Red Alert: Asia’s ‘Murder Hornet’ Is Discovered in U.S. for First Time

They can wipe out entire bee colonies within hours — imagine the damage...

Just when we thought things could not get any worse, reports are coming in that the infamous “murder hornet” that originated in Asia has now been spotted in the United States.

The hyper-aggressive bees that can measure up to two inches long can wipe out entire bee colonies within hours and have stingers that are long and strong enough to puncture beekeeping suits.

“With queens that can grow to two inches long, Asian giant hornets can use mandibles shaped like spiked shark fins to wipe out a honeybee hive in a matter of hours, decapitating the bees and flying away with the thoraxes to feed their young,” the New York Times reported. “For larger targets, the hornet’s potent venom and stinger — long enough to puncture a beekeeping suit — make for an excruciating combination that victims have likened to hot metal driving into their skin.”

The hornets kill up to fifty people a year in Japan, and they have now been found to be in Washington state, where they are already wreaking havoc on beekeepers’ hives. Scientists are now desperately trying to hunt the hornets down so that they can stop them before it’s too late.

“This is our window to keep it from establishing,” said Chris Looney, an entomologist at the Washington State Department of Agriculture. “If we can’t do it in the next couple of years, it probably can’t be done.”

Jun-ichi Takahashi, a researcher at Kyoto Sangyo University in Japan, explained that the species earned the “murder hornet” nickname its aggressive group attacks can expose victims to doses of toxic venom equivalent to that of a venomous snake, which is why a series of stings can be fatal.

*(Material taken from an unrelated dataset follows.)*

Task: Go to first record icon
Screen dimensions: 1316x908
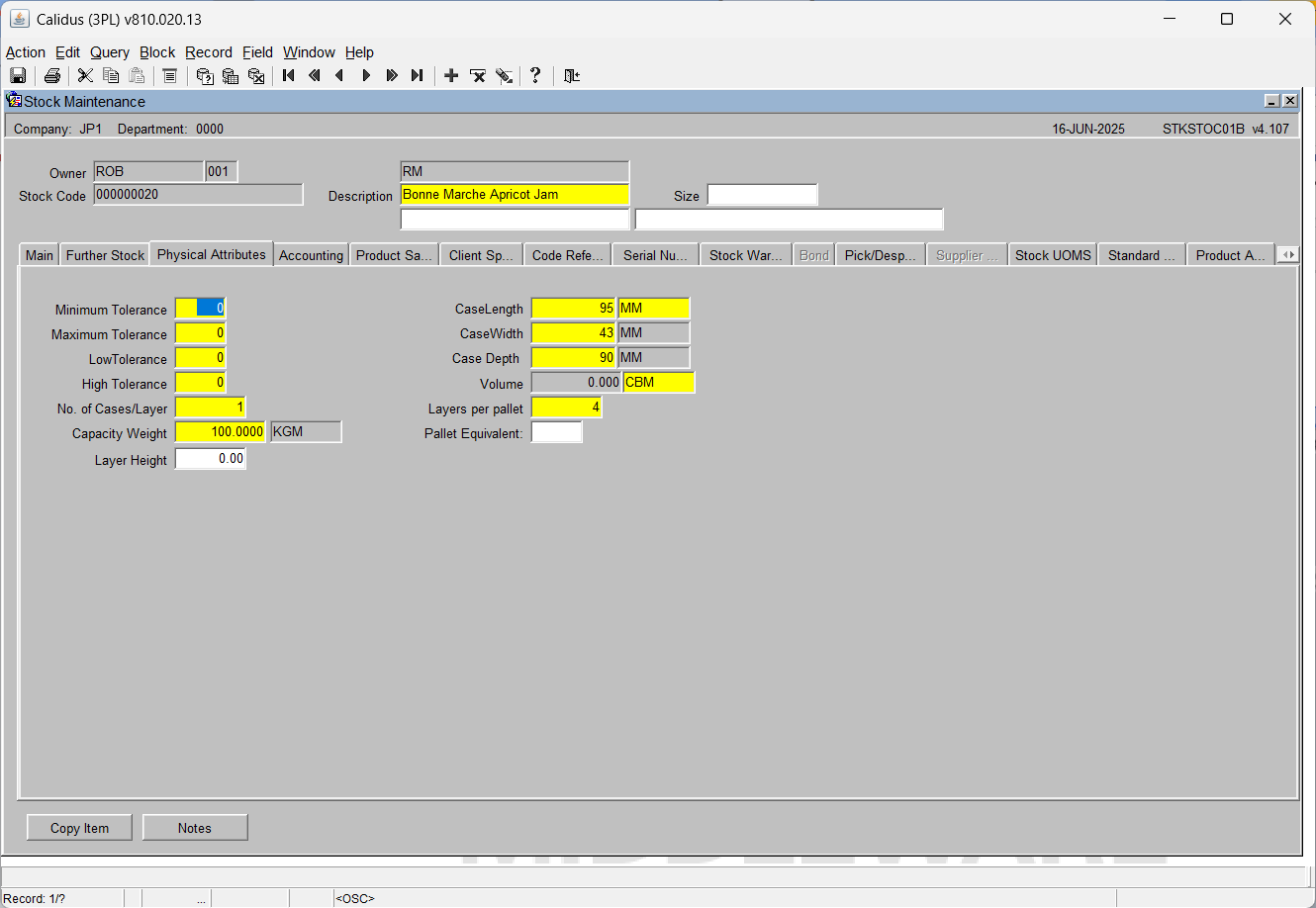Action: [289, 76]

“It was like having red-hot thumbtacks being driven into my flesh,” one man who was stung seven times by murder hornets said of the experience.

Beekeepers, however, are far more concerned about what the murder hornets will do to their hives, rather than on what they will do to humans.

“Most people are scared to get stung by them,” longtime beekeeper Ruthie Danielsen said. “We’re scared that they are going to totally destroy our hives.”